In the News: The Holocaust Museum
Posted in Commentary, News, Pontification, tagged about disappointment, Forgetting, poem on June 12, 2009| 2 Comments »
There’s a poem by the late poet Jane Kenyon that runs through my mind on mornings like these. “I got out of bed/on two strong legs,” Kenyon writes. “It might have been/ otherwise.” She goes on to write of flawless peach and birch wood, of laying down for a noontime nap with her love, of having dinner together at a table with silver candlesticks, and finally acknowledges how one day—in spite of her plans and the dreams she has in her bed in a room with paintings hanging on its walls—it “will be otherwise.”
I first read the poem in the late-90’s when I was a graduate student and teaching poetry at Goldwater Hospital. It was the first time I had been around so many people with physical disabilities, and the presence of all those disabilities unnerved me. My first months working there, I often found myself on subway platforms walking in tight circles and being fully aware of the strength of my legs, of the tightening and lengthening of my hamstrings and quadriceps, of the give of my calf and the arch of my foot. “Two strong legs,” I would mumble to myself, over and over, disappointed that for so many years I had taken those legs for granted.
It was around this same time that I traveled down to Washington D.C. to visit a friend and went for my first and only time to the Holocaust Museum. We had walked around the city for hours and hours, and we made it to the museum just before closing time, allowing ourselves not nearly enough time to take it all in, or maybe it was just enough time; maybe all the time in the world would not have been enough, would have been too much. The museum’s impact was heart-wrenching, so heart-wrenching, in fact, that I still find myself caught off-guard—my breath catching in my throat—when I think about it.

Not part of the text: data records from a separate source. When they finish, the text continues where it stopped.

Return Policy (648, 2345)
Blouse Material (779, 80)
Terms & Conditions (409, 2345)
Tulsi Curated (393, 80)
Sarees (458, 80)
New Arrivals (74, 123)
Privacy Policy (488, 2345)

It is the shoes that have stayed with me, thousands of them, shoes from the Nazi’s victims—piles and piles, large and small, ornate and simple, men’s and women’s and children’s, leather, cloth, hardly worn, worn through the soles—and I remember standing in the empty place between the piles and thinking of all the feet that had been in those shoes; feet that had blistered, that had been rubbed by a lover; feet that had kicked balls and had turned back home; feet that had soaked in the tub and walked through strange streets and gotten damp from puddles; feet that had danced; feet that belonged to legs; feet that had bones with marrow, that had veins with blood pumped from a heart.
And that is where it always ends for me: the heart.
On Wednesday, Stephen Tyrone Jones, a security officer at the museum, went to hold the door open for an elderly man. The 88-year-old, James W. von Brunn, who as a self-proclaimed white supremacist had a history of anti-Semitic efforts, then opened fire on the museum, fatally wounding Jones. A photograph outside the museum depicts the inadequacy of mourning: a few lilies stuffed inside a water bottle, their petals already falling. I think of those who will walk by that water bottle today, think of the legs that will carry them, of the breakfasts they ate, of the rooms they sleep in.
My husband kissed me when he left for the office just a bit ago; my daughter is napping; my hands are lemon-y from the sponge I used to wipe the counter; and now, like Jane Kenyon, like Stephen Jones, I do the work I love. These days—especially with the death of a dear friend’s husband a couple of months ago—I am more aware than ever that it will some day be “otherwise,” but it makes my heart sick to think that sometimes that happens because of the sheer disregard for human life displayed by von Brunn and far too many before him.